O dialogismo em termos das obras cinematográficas pode ser encaminhado das formas mais abrangentes. Por exemplo: como O céu de Suely (Karin Aïnouz, 2006) retrabalha a imagem da estrada no final do filme para toda uma tradição do cinema brasileiro que remonta a Vidas secas (Nelson Pereira dos Santos, 1963) e passa por Brasil, ano 2000 (Walter Lima Jr., 1969) e O anjo nasceu (Júlio Bressane, 1969), entre muitos outros filmes. Ou como Glauber Rocha reconstrói a figura do cangaceiro em Deus e o diabo na terra do sol (1964) a partir de diálogos e recusas em relação a O cangaceiro (Lima Barreto, 1953), à literatura de José Lins do Rego e Guimarães Rosa, bem como à cultura popular do Nordeste. Em O desprezo (Le mépris, Jean-Luc Godard, 1963) há toda uma gama dialógica que perpassa o personagem Fritz Lang interpretado pelo próprio diretor e o produtor Prokosh interpretado por um ator conhecido pelos papéis de vilão como Jack Palance. Ou finalmente como O Bandido da Luz Vermelha (Rogério Sganzerla, 1968) trabalha com elementos os mais díspares tais como referências a Orson Welles, Jean-Luc Godard e Glauber Rocha, ao mesmo tempo em que dialoga com HQs, o universo do filme B, dos programas radiofônicos e das músicas consideradas bregas, tudo isto sem buscar uma hierarquização mas sim uma mistura que desse conta de pensar nossa extrema diversidade cultural.


Finalmente, o campo das relações entre cinema e literatura são particularmente instigantes no que tange às adaptações. Um primeiro passo para tanto é deixar de lado a idéia de “fidelidade”, a qual não possui sentido pois uma obra que parte de outra sempre será diferente. Ademais como lembra Stam, o filme “ao revelar aspectos do texto-fonte” de maneira a destacá-los diz muito da época em que o filme foi feito.
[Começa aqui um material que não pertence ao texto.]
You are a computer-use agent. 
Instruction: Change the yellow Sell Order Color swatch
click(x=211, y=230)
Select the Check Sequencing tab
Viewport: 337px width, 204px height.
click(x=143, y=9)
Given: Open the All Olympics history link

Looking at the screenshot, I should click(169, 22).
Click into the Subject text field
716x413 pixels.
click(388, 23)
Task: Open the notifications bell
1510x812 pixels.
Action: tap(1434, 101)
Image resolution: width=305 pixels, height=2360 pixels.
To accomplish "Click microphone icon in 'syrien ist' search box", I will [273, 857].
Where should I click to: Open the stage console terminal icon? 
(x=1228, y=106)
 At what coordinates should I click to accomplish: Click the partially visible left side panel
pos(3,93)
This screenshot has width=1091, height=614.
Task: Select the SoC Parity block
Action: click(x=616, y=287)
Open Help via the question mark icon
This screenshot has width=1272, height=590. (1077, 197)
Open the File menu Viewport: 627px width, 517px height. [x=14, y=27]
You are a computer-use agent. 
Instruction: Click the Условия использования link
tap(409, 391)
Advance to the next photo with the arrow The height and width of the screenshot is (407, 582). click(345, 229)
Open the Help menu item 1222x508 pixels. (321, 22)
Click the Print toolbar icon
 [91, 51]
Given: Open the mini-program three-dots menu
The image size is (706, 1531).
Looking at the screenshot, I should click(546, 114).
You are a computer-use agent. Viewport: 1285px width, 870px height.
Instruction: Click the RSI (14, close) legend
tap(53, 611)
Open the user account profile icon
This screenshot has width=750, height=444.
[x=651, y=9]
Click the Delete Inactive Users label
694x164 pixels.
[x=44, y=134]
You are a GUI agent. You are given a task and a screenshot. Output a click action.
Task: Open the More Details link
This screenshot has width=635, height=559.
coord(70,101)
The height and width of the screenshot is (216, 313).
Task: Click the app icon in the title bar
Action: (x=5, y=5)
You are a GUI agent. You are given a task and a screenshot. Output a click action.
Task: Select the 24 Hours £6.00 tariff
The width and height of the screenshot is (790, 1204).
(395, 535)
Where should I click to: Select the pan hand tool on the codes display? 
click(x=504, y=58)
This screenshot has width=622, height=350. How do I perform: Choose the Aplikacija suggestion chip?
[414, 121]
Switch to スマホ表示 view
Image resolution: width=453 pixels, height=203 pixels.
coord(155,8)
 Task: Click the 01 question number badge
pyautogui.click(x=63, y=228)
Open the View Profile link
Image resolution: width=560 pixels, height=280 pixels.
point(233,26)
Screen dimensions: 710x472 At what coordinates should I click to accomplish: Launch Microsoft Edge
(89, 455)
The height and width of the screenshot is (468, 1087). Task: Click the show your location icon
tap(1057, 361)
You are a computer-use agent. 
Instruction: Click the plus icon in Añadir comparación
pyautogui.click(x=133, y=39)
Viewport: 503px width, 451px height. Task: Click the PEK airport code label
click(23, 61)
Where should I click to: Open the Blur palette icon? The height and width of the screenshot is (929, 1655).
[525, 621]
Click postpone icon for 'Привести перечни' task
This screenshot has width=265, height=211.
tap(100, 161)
Uma obra literária como As aventuras de Robinson Crusoé - de Daniel Defoe – já mereceu inúmeras adaptações, inclusive algumas como Robinson Crusoé (1952) de Luis Buñuel ou Man Friday (1975) de Jack Gold que ironizam o viés colonialista do personagem central – perspectiva inexistente no livro[14]. De outro lado é possível comparar diferentes adaptações a partir das relações estruturais: Memórias póstumas de Brás Cubas, de Machado de Assis, já foi adaptado de maneira totalmente linear em termos narrativos por André Klotzel em Memórias póstumas (2001) ou de maneira a retomar as experiências temporais do romance no Brás Cubas (1985) de Julio Bressane. 

[1] METZ, Christian. A significação no cinema. São Paulo: Perspectiva, 1972. p. 136-139.
[2] STAM, Robert. Bakhtin: da teoria literária à cultura de massa. São Paulo: Ática, 1992. p. 43.
[3] Idem. p. 51.
[4] Ibidem. p. 54.
[5] Ibidem. p. 61.
[6] Ibidem. p. 62.
[7] Ibidem. p. 33-34.
[8] Apud STAM, Robert, BURGOYNE, Robert e FLITTERMAN-LEWIS, Sandy. Nuevos conceptos de la teoría del cine. Barcelna: Paidós,1999. p. 232.
[9] STAM, Robert. Bakhtin: da teoria literária à cultura de massa. Op. Cit., p. 34.
[10] STAM, Robert. Introdução à teoria do cinema. Campinas: Papirus, 2003. p. 226.
[11] STAM, Robert. Bakhtin: da teoria literária à cultura de massa. Op. Cit., p. 34.
[12] BERNARDET, Jean-Claude. Cineastas e imagens do povo. São Paulo: Brasiliense, 1983.
[13] STAM, Robert. Bakhtin: da teoria literária à cultura de massa. Op. Cit., p. 66.
[14] STAM, Robert. A literatura através do cinema: realismo, magia e a arte da adaptação. Belo Horizonte: Editora UFMG, 2008. p. 467.